(Provided records Opens)

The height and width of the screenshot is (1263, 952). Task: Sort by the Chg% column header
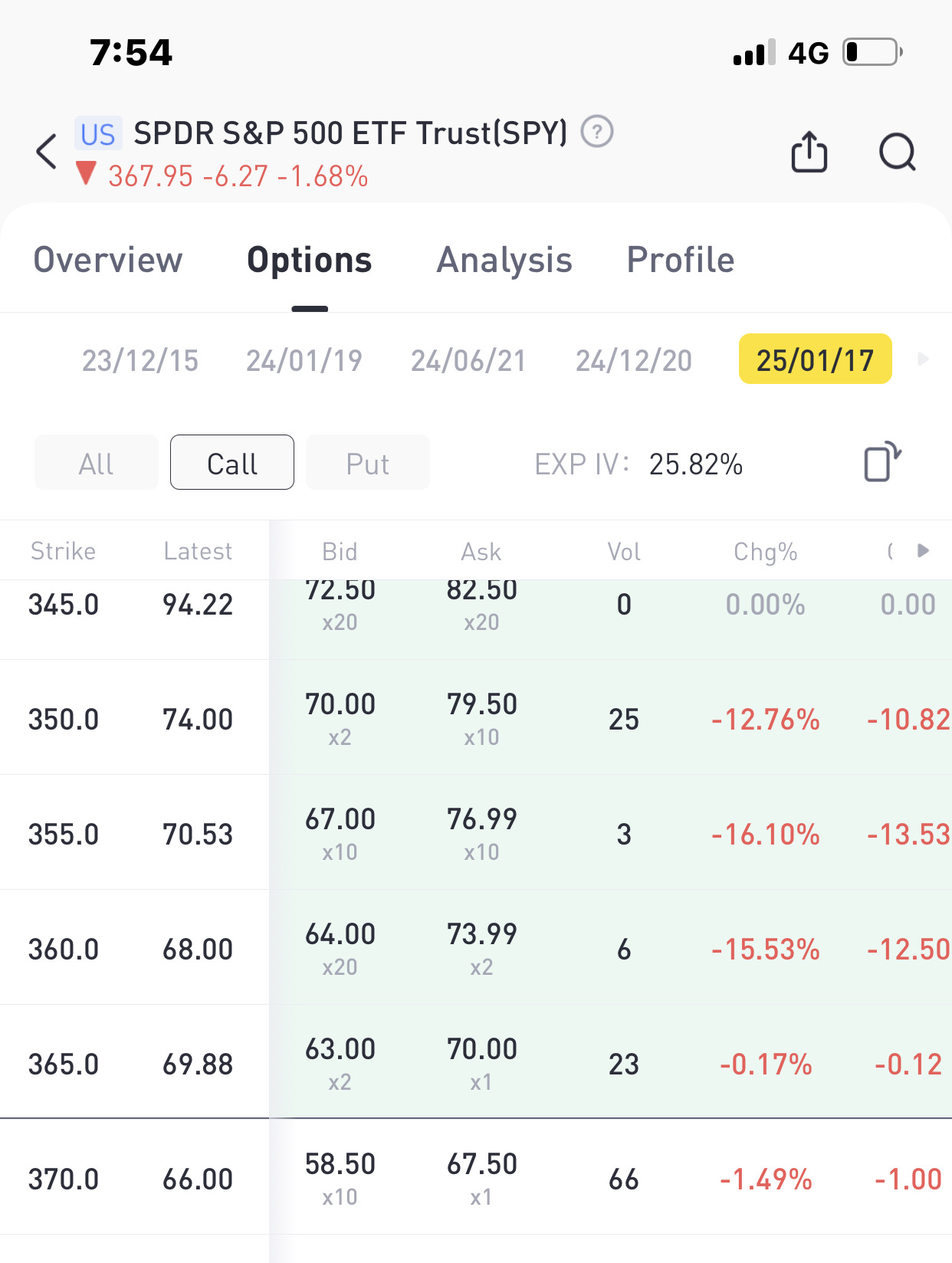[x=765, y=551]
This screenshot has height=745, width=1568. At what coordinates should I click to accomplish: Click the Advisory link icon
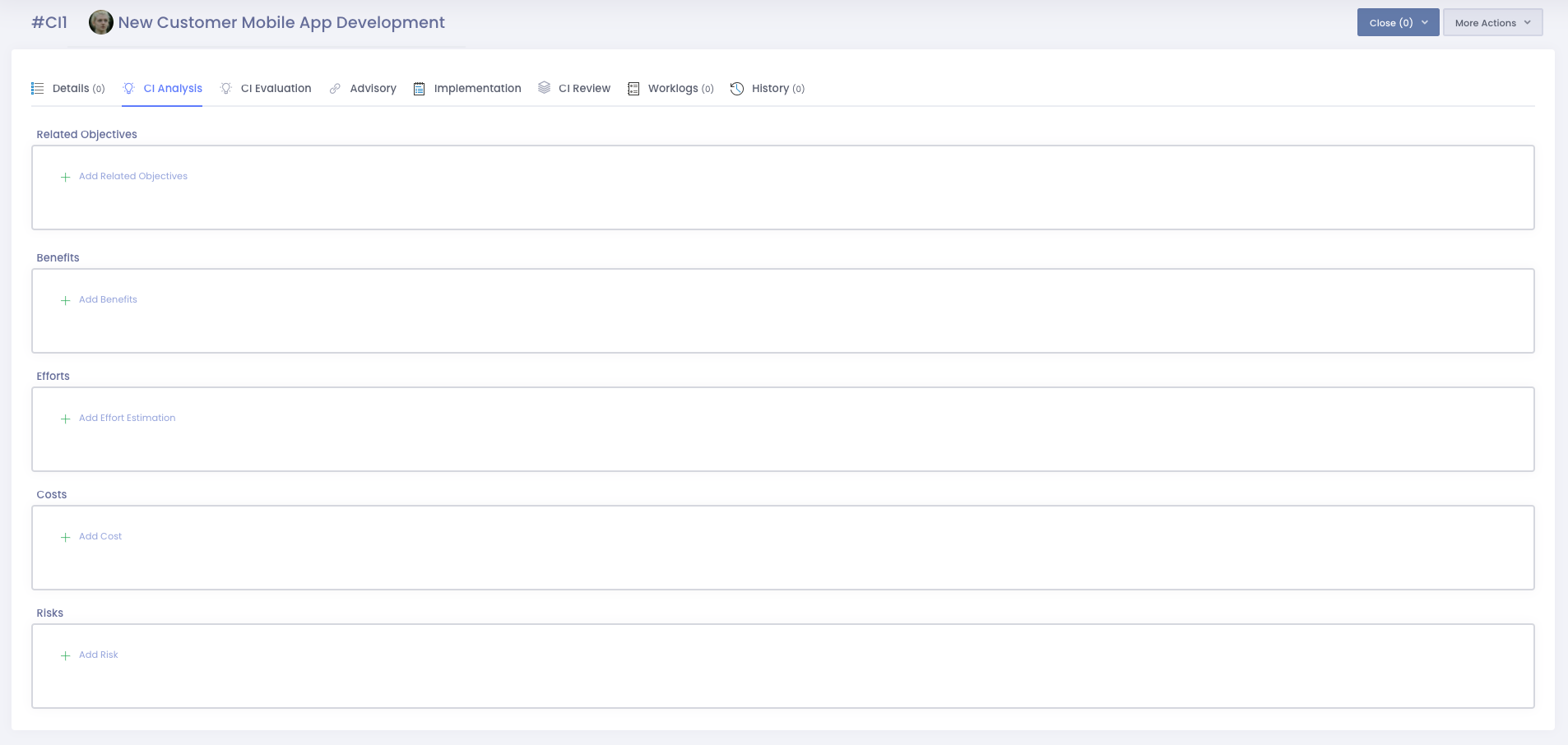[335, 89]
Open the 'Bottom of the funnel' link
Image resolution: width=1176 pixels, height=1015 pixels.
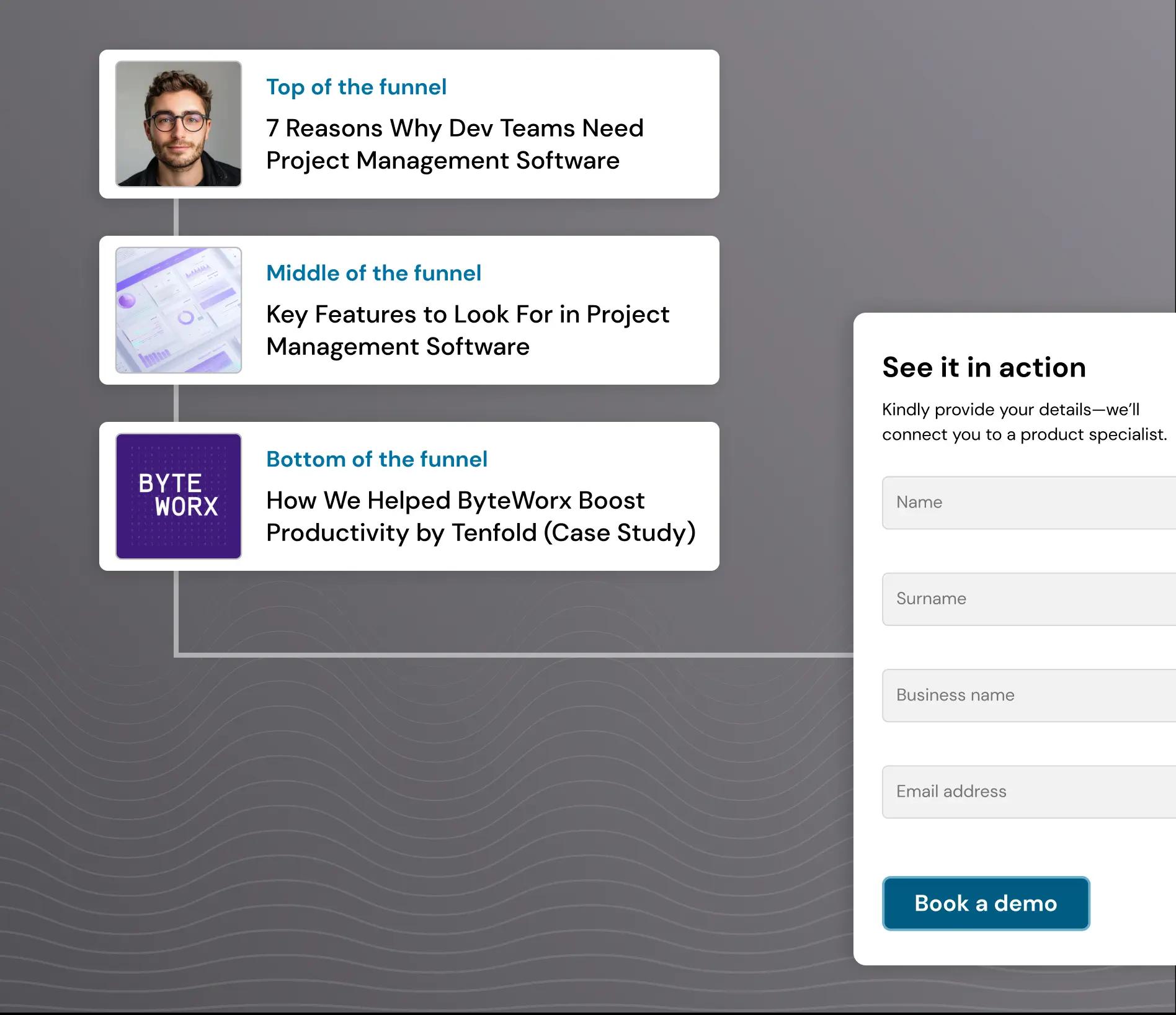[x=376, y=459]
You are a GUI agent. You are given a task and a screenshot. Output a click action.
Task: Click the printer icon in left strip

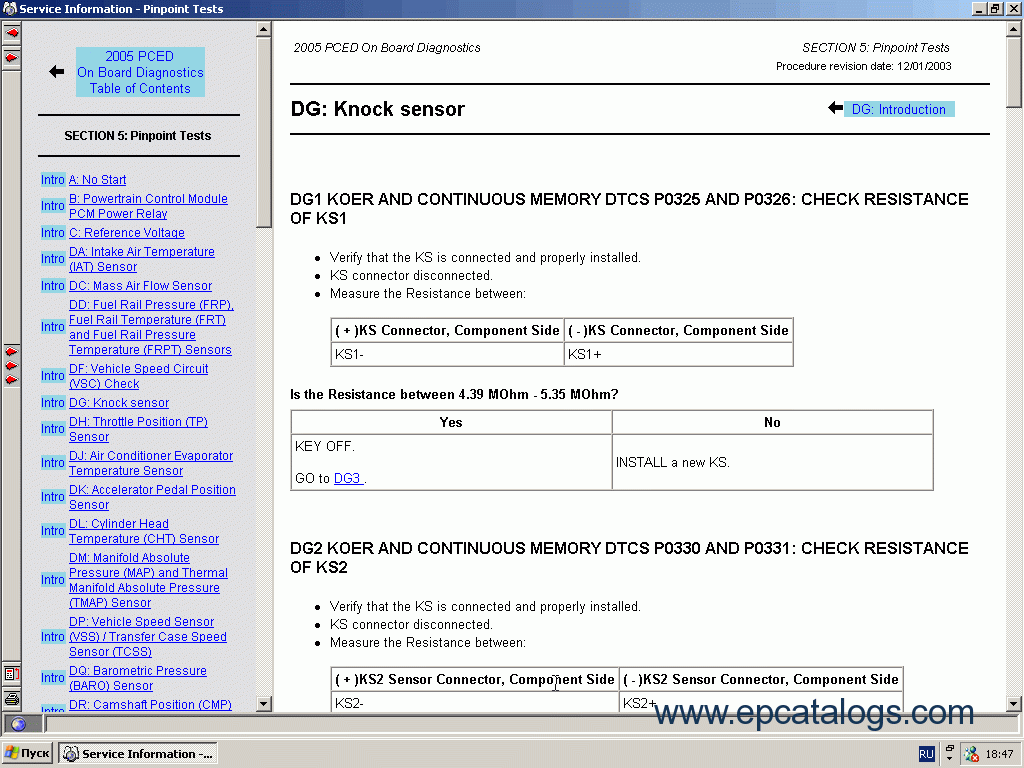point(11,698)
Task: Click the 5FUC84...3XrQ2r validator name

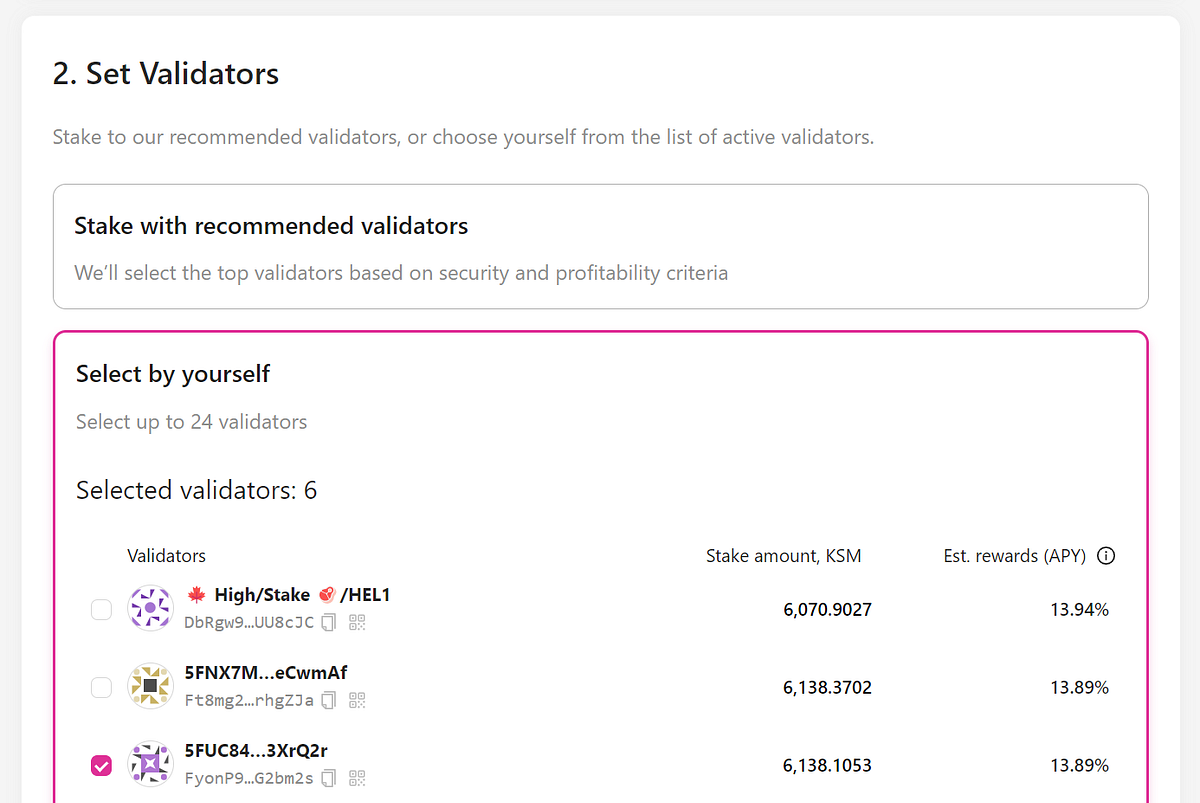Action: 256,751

(Provided records Closes)

**Exercise description**
With the pictures left out, output exactly the lines that begin at the line containing "Image resolution: width=1176" and end at the last line of the material.

**Task result**
Image resolution: width=1176 pixels, height=1015 pixels.
[x=376, y=459]
You are a GUI agent. You are given a task and a screenshot. Output a click action.
Task: Click the printer icon in left strip

point(11,698)
Task: Click the 5FUC84...3XrQ2r validator name

Action: 256,751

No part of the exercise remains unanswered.